Stated exercise: Collect and copy every line in the records below that contains the string "button". Case counts.

Task input:
□ □ □

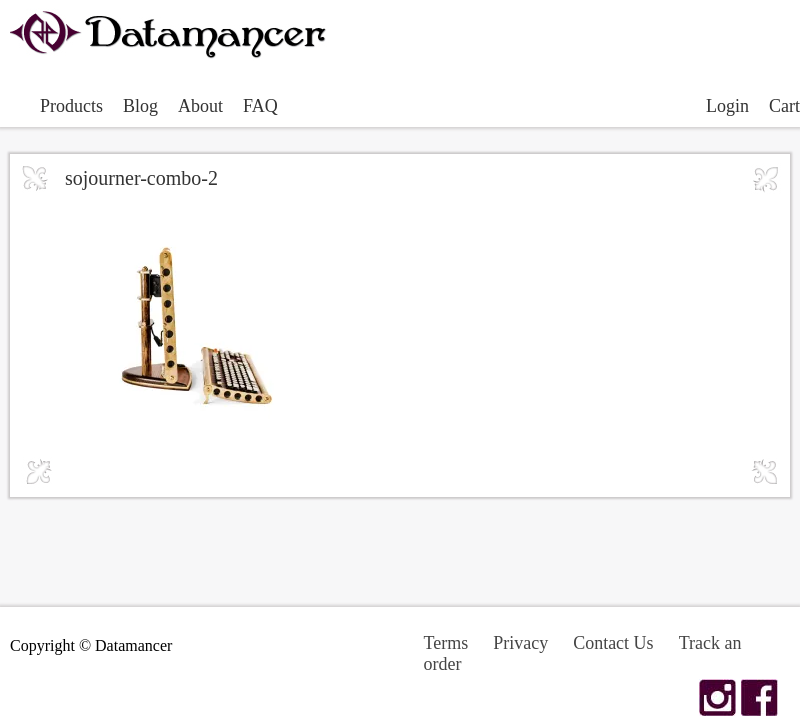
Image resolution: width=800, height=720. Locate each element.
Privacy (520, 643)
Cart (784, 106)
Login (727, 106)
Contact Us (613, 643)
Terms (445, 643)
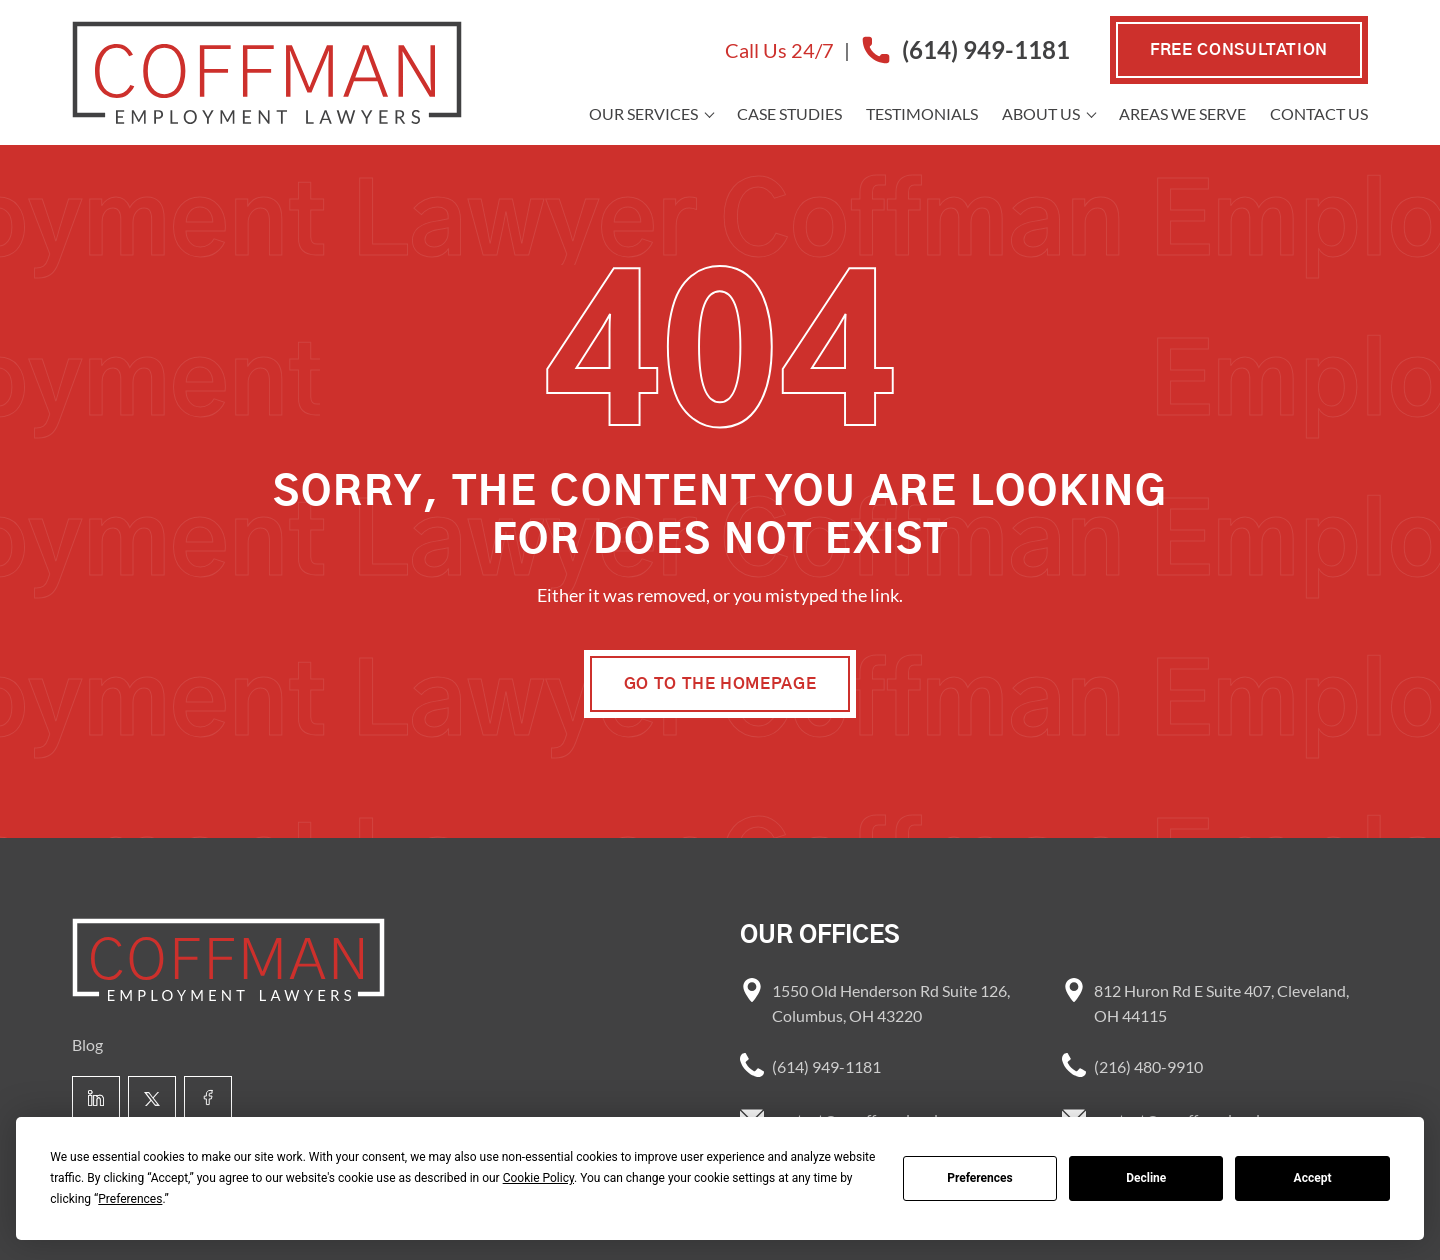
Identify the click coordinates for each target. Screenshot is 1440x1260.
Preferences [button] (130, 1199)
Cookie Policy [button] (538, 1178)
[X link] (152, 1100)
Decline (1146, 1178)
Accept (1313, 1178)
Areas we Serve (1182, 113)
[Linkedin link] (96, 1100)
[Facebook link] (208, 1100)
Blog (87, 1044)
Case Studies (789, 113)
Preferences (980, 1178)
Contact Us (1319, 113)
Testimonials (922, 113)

□ □ □

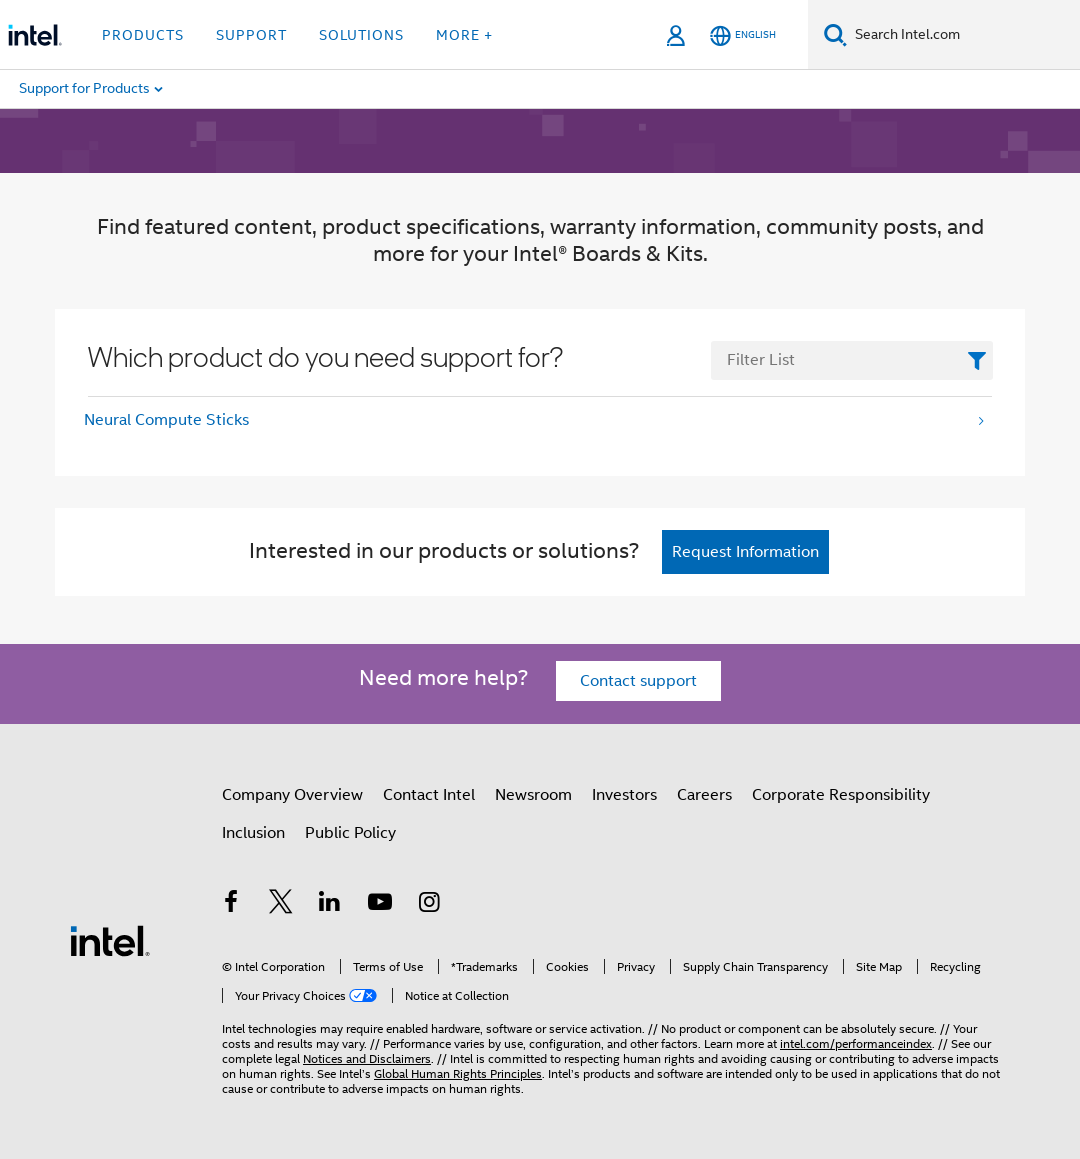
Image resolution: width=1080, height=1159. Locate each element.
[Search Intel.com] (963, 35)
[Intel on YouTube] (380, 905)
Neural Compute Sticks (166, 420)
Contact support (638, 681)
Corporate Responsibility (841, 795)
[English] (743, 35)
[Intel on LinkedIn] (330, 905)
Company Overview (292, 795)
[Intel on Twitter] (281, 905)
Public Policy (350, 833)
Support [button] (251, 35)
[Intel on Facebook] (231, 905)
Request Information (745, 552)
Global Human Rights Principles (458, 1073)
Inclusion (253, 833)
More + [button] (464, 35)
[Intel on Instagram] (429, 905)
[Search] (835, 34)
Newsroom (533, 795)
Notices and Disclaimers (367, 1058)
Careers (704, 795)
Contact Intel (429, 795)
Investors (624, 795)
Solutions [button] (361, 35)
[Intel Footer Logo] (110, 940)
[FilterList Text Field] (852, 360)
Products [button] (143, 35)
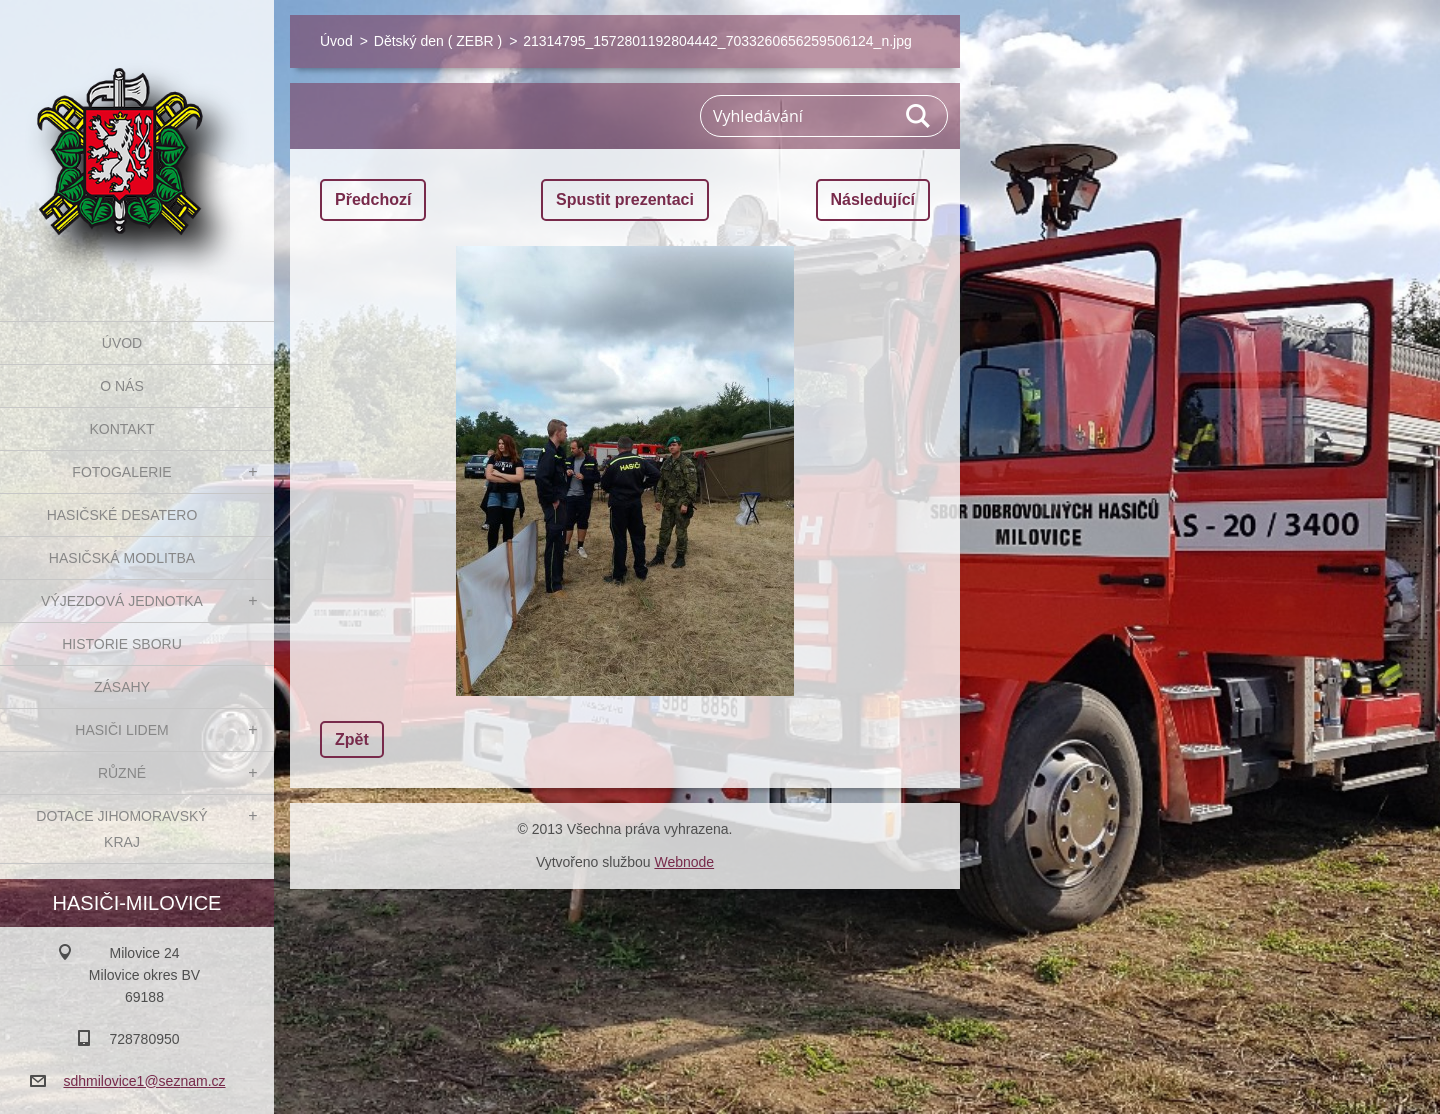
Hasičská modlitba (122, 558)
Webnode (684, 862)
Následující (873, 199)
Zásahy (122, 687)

□ □ □

Exercise solution:
Preferences [button] (130, 1199)
Cookie Policy [button] (538, 1178)
Support [button] (251, 35)
More + [button] (464, 35)
Solutions [button] (361, 35)
Products [button] (143, 35)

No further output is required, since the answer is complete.